Pero en lugar de dejar de construir armas o destruir las que tenían, las superpotencias decidieron,
extrañamente, que el enfoque más seguro era construir arsenales nucleares cada vez más
grandes.

Eso es contradictorio, por decir lo menos. Pero la política oficial durante la Guerra Fría fue de
“disuasión”, basada en la idea de que los conflictos nucleares podrían evitarse mejor si ambas
partes estuvieran convencidas de que las consecuencias del ataque serían demasiado horrendas.
Había que dejar en claro al adversario que uno podía resistir su “primer ataque” nuclear, y que
podría responder con un segundo ataque de represalia, tan devastador que sería irracional que
éste atacara en primer lugar.

La disuasión tenía cierto sentido en teoría, sin embargo, era completamente absurda y
enormemente arriesgada.
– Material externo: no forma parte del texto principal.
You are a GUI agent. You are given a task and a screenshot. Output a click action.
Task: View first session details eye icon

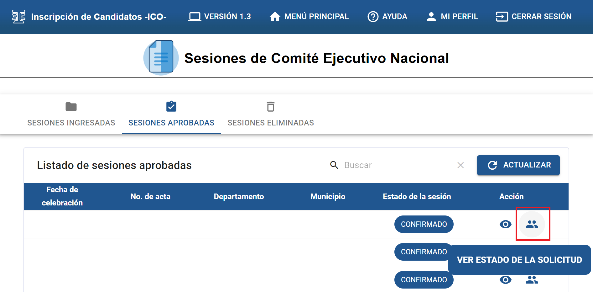coord(505,224)
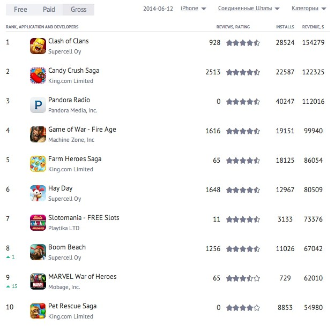The height and width of the screenshot is (326, 335).
Task: Click the Supercell Oy developer under Boom Beach
Action: 64,257
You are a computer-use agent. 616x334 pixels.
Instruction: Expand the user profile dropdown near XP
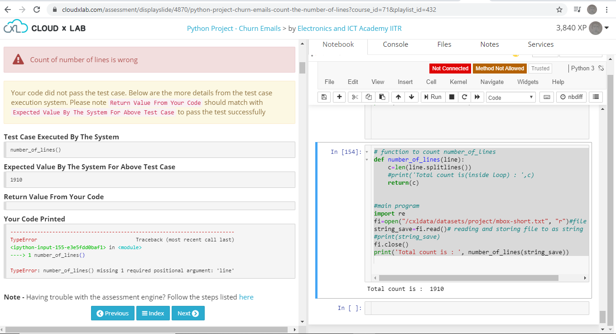pos(606,28)
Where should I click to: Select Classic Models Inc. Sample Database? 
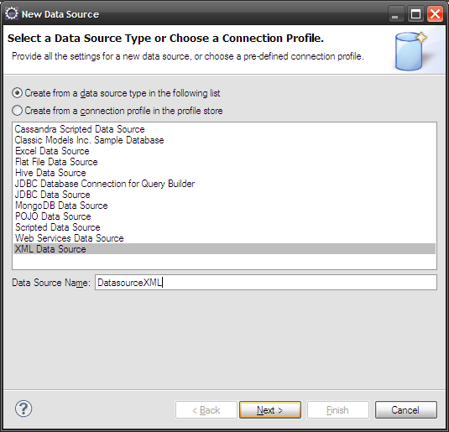[89, 140]
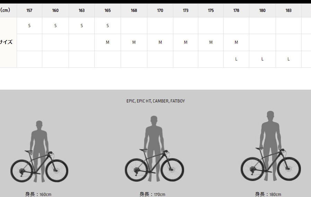Click the 身長：160cm caption
The width and height of the screenshot is (311, 197).
38,194
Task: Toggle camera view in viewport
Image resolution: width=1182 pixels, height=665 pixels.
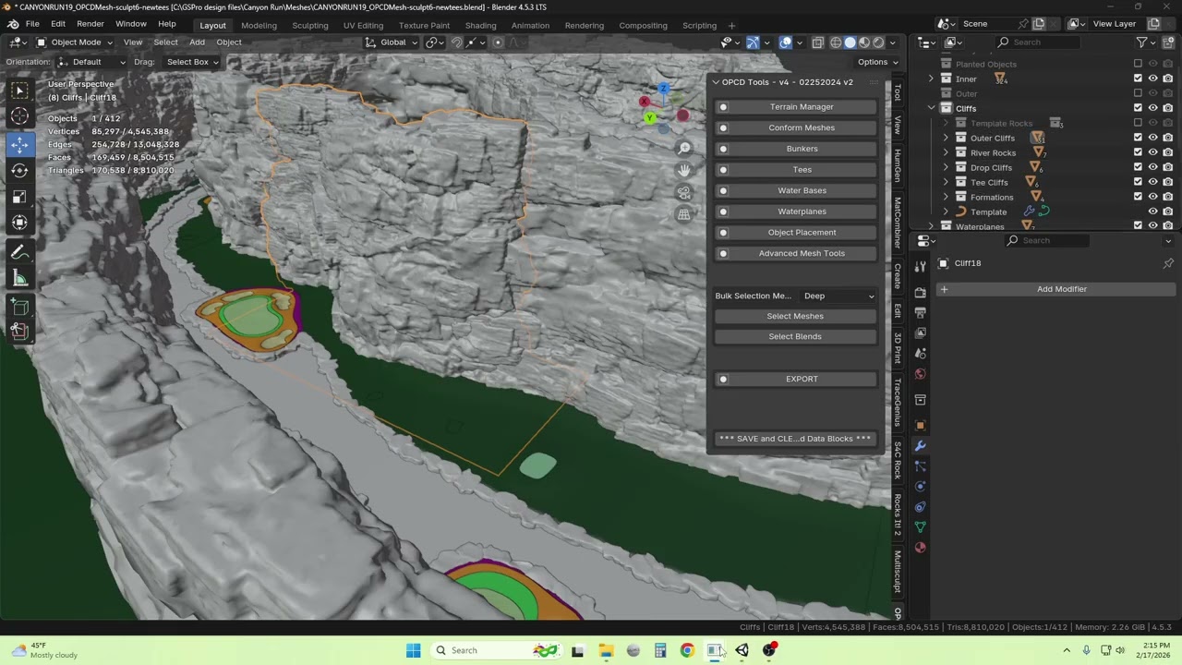Action: tap(684, 193)
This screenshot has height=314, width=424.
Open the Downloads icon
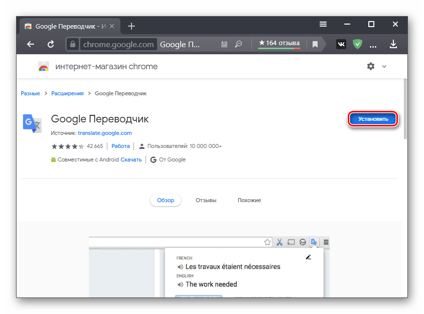(393, 44)
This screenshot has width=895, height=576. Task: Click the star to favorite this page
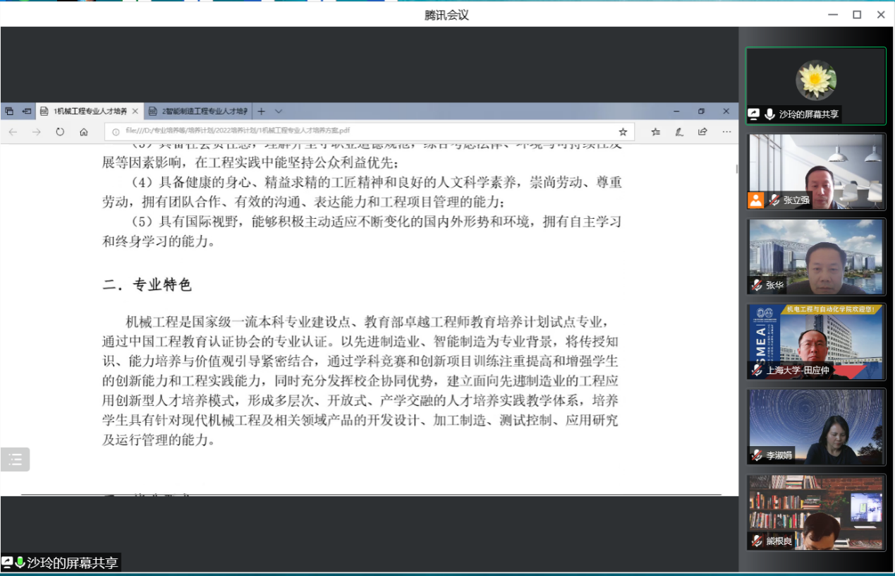(x=623, y=132)
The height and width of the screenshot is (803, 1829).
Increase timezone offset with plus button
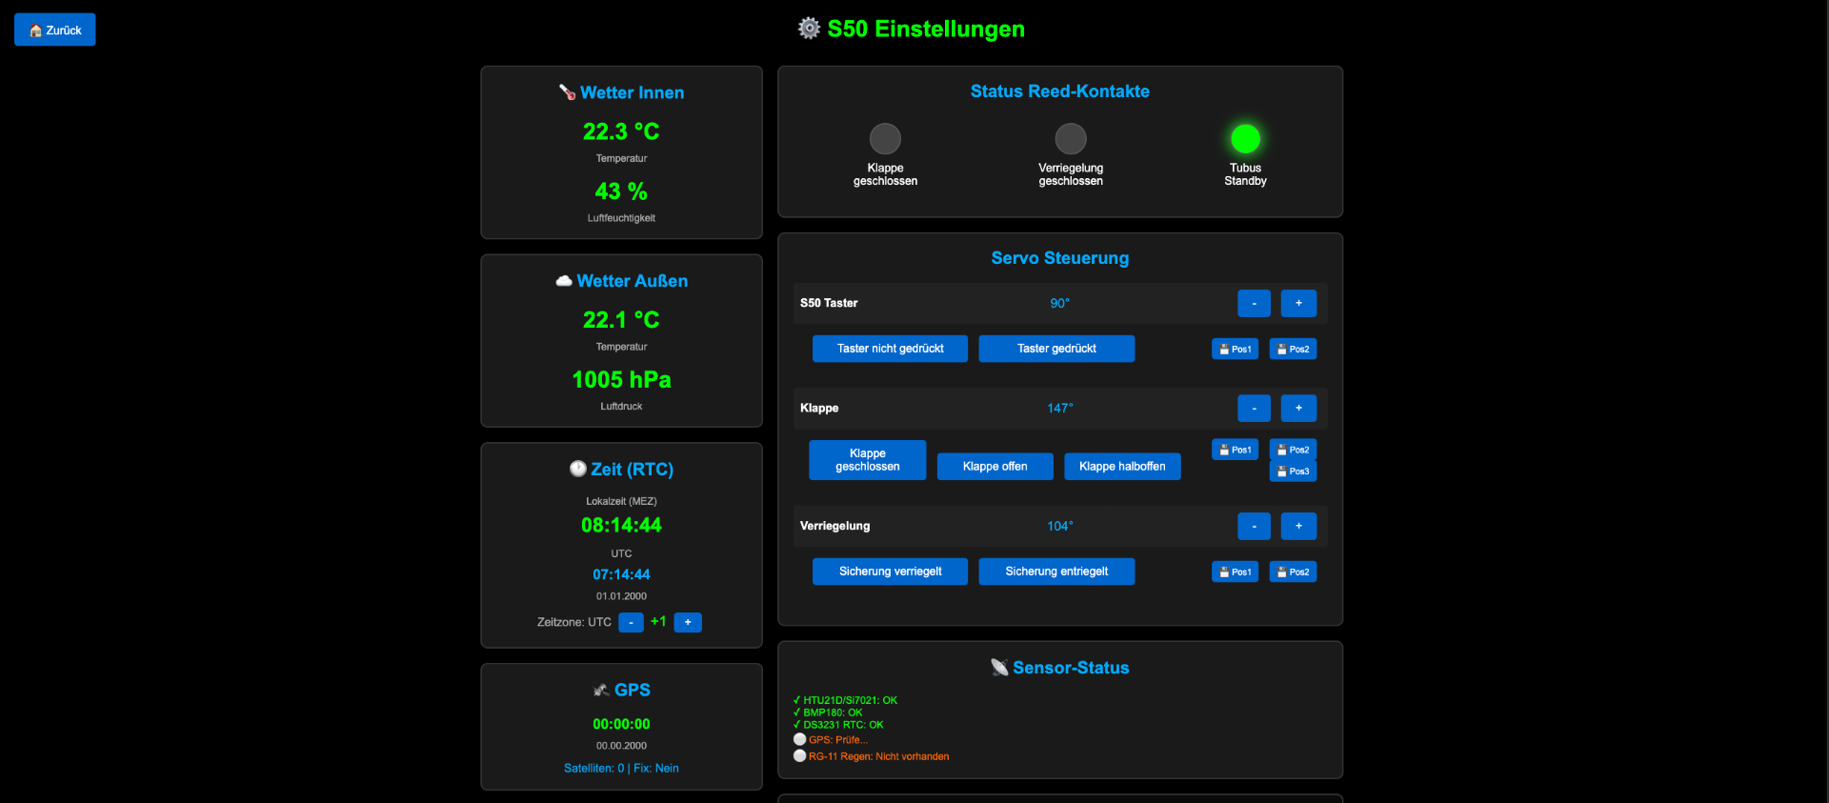point(688,622)
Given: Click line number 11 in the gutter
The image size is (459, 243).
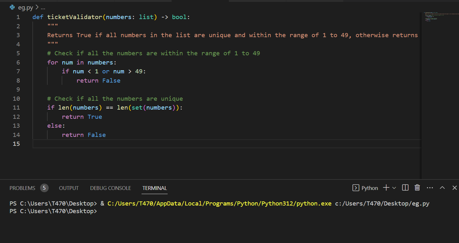Looking at the screenshot, I should coord(16,107).
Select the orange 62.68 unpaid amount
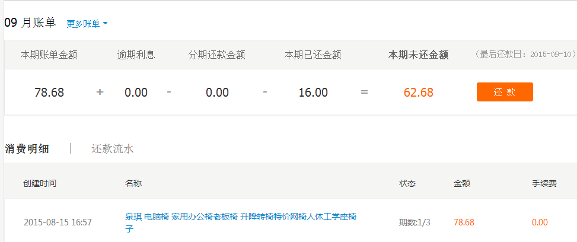This screenshot has height=242, width=577. (x=419, y=93)
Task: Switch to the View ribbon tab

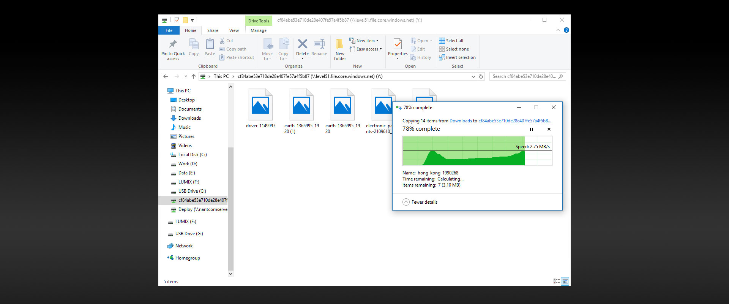Action: click(234, 30)
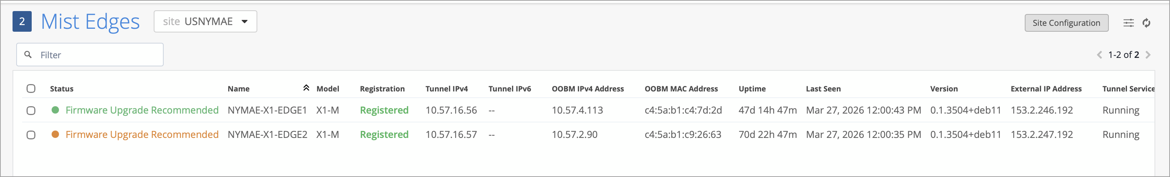1170x177 pixels.
Task: Go to the next page arrow
Action: (1148, 55)
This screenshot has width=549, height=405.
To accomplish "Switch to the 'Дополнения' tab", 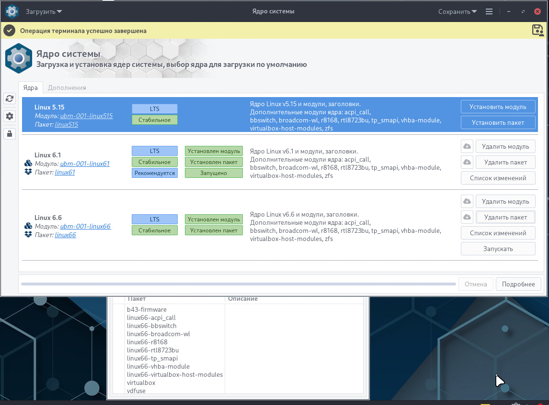I will point(67,88).
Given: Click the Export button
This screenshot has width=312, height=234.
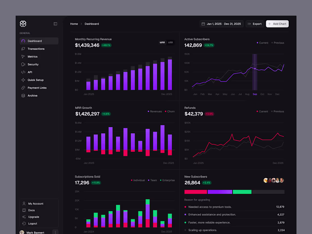Looking at the screenshot, I should coord(254,24).
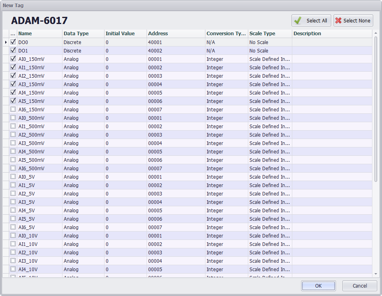Click the Description column header
The image size is (382, 296).
332,34
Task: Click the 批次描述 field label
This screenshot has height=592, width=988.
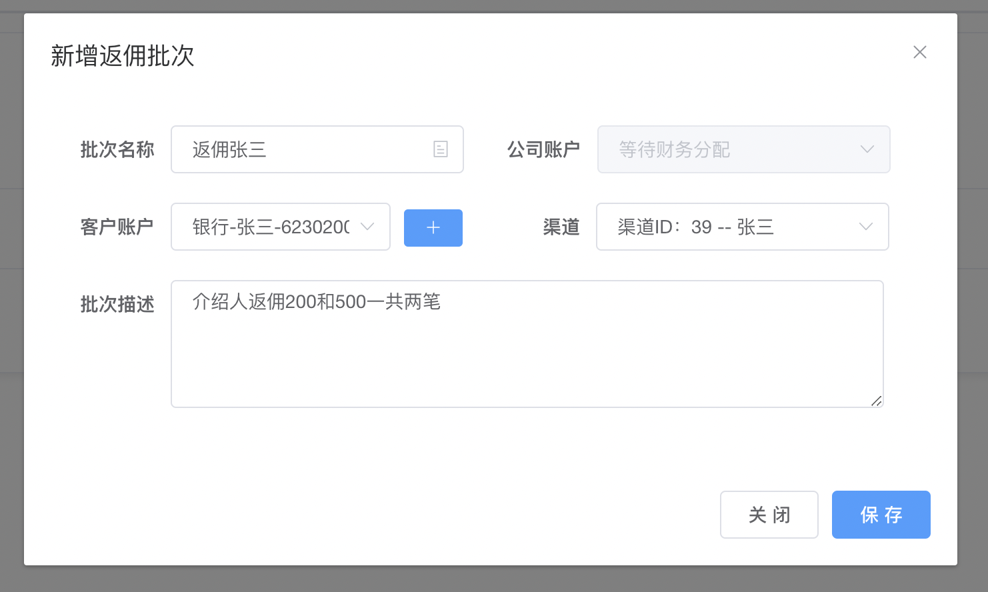Action: 117,304
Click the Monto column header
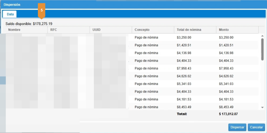Screen dimensions: 267x133 (224, 30)
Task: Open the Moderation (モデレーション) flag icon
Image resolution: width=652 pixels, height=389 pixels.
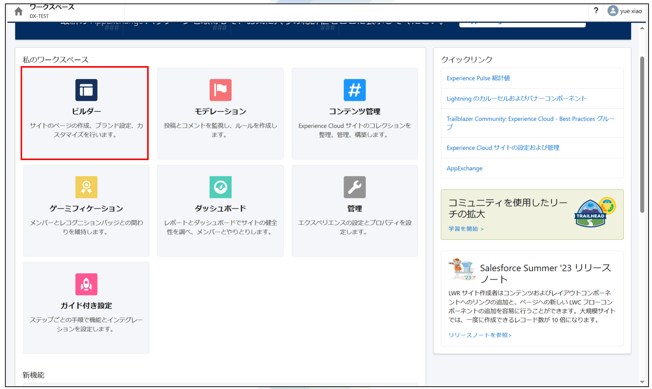Action: (221, 90)
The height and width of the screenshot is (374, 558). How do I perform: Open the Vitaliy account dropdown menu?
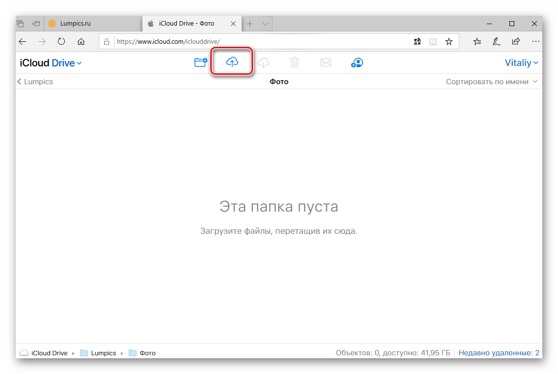[521, 63]
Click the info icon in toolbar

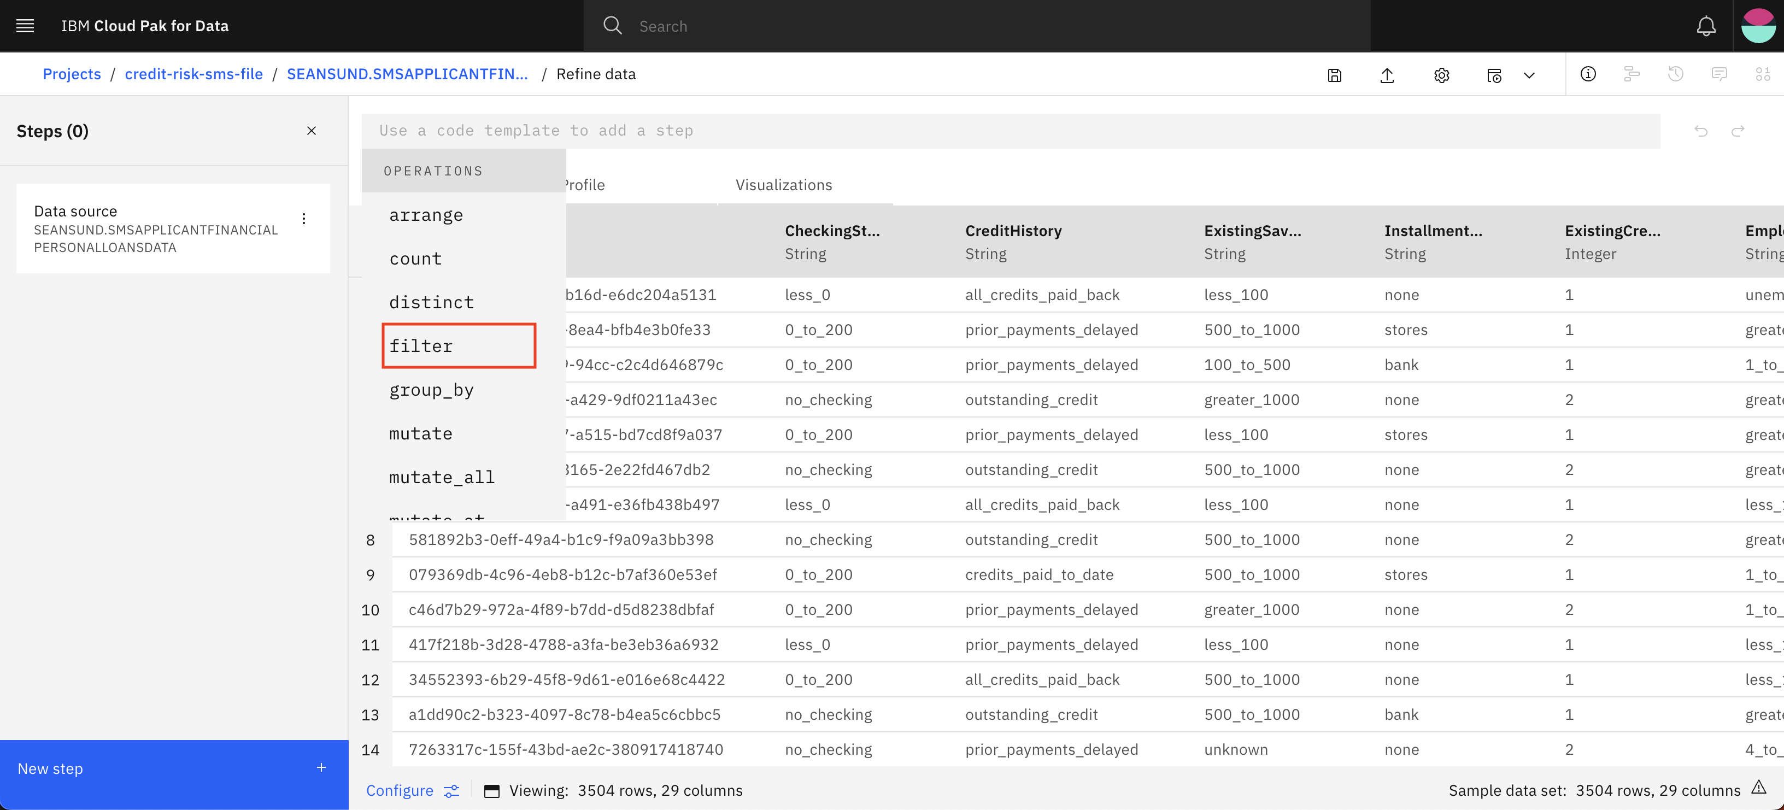(x=1587, y=73)
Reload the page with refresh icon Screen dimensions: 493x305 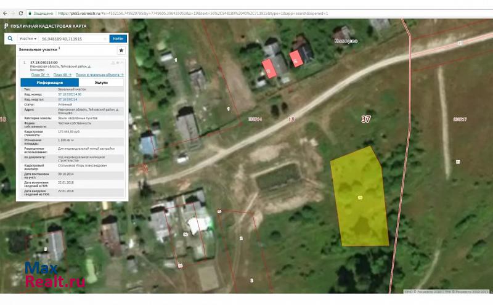click(x=21, y=13)
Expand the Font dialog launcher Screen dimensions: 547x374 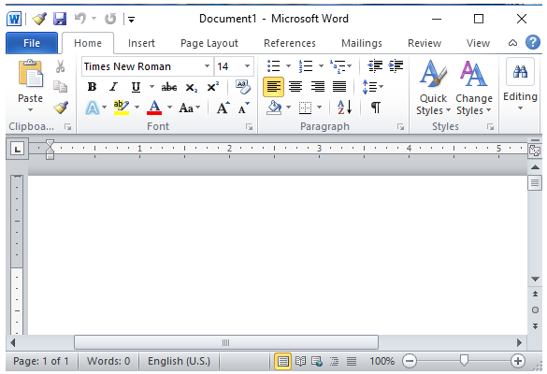249,127
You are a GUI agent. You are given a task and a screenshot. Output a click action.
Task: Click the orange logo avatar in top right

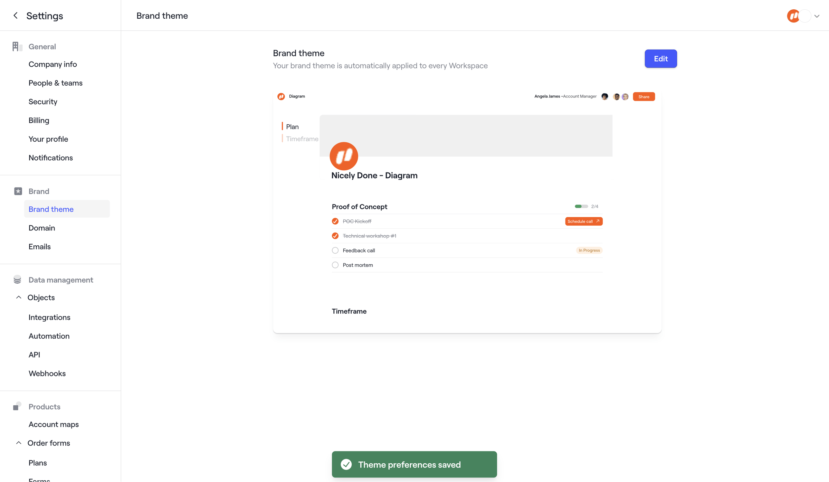[x=793, y=16]

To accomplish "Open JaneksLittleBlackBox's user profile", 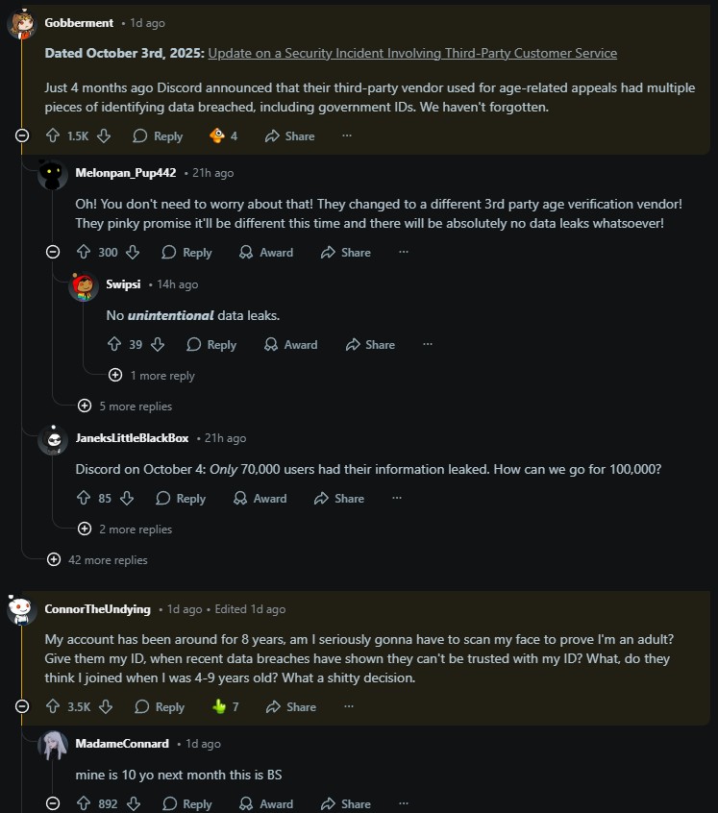I will pyautogui.click(x=132, y=438).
No solo exigía una reserva cada vez mayor de armas costosas e
hiperdestructivas que no debían usarse, sino que dependía en gran medida de la racionalidad y la
moderación de los líderes mundiales. Implicaba que no existen los juicios erróneos o los
malentendidos.

No es de extrañar que la teoría se conociera como Destrucción Mutuamente Asegurada, o MAD,


por sus siglas en inglés, que también significa ‘loco’ o ‘rabioso’.

A pesar de la disuasión, Estados Unidos nunca adoptó una política de no usar por primera vez, y
hubo muchos generales y legisladores que creían que una guerra nuclear se podía pelear y ganar.
Con los años, hicieron planes secretos para ataques preventivos. Las armas nucleares tácticas se
desarrollaron para su uso en guerras limitadas.

A medida que avanzaba la Guerra Fría, el “equilibrio del terror” nuclear se convirtió en parte de la
cultura, a medida que los estadounidenses (y los rusos) se adaptaron al conocimiento de que la
aniquilación era una posibilidad siempre presente. El Pentágono instó a los particulares a construir
refugios nucleares en sus casas; a los niños en edad escolar se les enseñó a “agacharse y cubrirse”
debajo de sus escritorios. A fines de la década de 1950, más del 60% de los chicos estadounidenses
habían tenido pesadillas sobre la guerra nuclear.

Películas como “Fail Safe” y “Dr. Strangelove” describieron las cosas horribles que podían salir mal;
Bob Dylan escribió “Talkin’ World War III Blues”. Los códigos de lanzamiento nuclear eran llevados
en un maletín por un asistente militar al lado del presidente de EE.UU.
Si los estadounidenses estaban asustados, era lógico. Durante la Crisis de los Misiles cubanos, en
1962, incluso el presidente Kennedy pensaba que una guerra nuclear con Rusia era “una
posibilidad real”.

Y hoy, 75 años después de Hiroshima y Nagasaki, aquí estamos; las armas nucleares nunca más se
han utilizado.

A partir de la década de 1970, las superpotencias negociaron tratados para limitar el crecimiento
de las armas. En la década de 1980, Ronald Reagan y Mikhail Gorbachev negociaron el primer
pacto que requería la destrucción de las armas nucleares existentes. En la década de 1990, la
Unión Soviética colapsó.

Hoy, el número total de ojivas nucleares en el arsenal nuclear de EE.UU es de aproximadamente


3.800, por debajo de un máximo de 31.255 en 1967, según la Federación de Científicos
Estadounidenses. Rusia ahora tiene alrededor de 4.310 ojivas en su arsenal.

Pero un mundo multipolar conlleva sus propios peligros. Nueve países ahora tienen armas
nucleares, incluidos India y Pakistán, que están en conflicto permanente. No sabemos si podemos
confiar en que Kim Jong Un se comportaría racionalmente en una crisis nuclear. China, cada vez
más en desacuerdo con Estados Unidos, también es, por supuesto, una potencia nuclear.

Las posibilidades de un accidente nuclear, o de que un grupo terrorista obtenga un arma, siguen
latentes. El panorama de la guerra en sí está evolucionando, con un enfoque creciente en la guerra
cibernética y la inteligencia artificial, cada una de las cuales tendrá consecuencias para la
estrategia nuclear.

Hoy hay otras cosas de las que preocuparse, incluida la amenaza existencial del cambio climático.
Pero no nos engañemos: el peligroso legado de Hiroshima y Nagasaki perdura, incluso 75 años
después del comienzo de la era nuclear.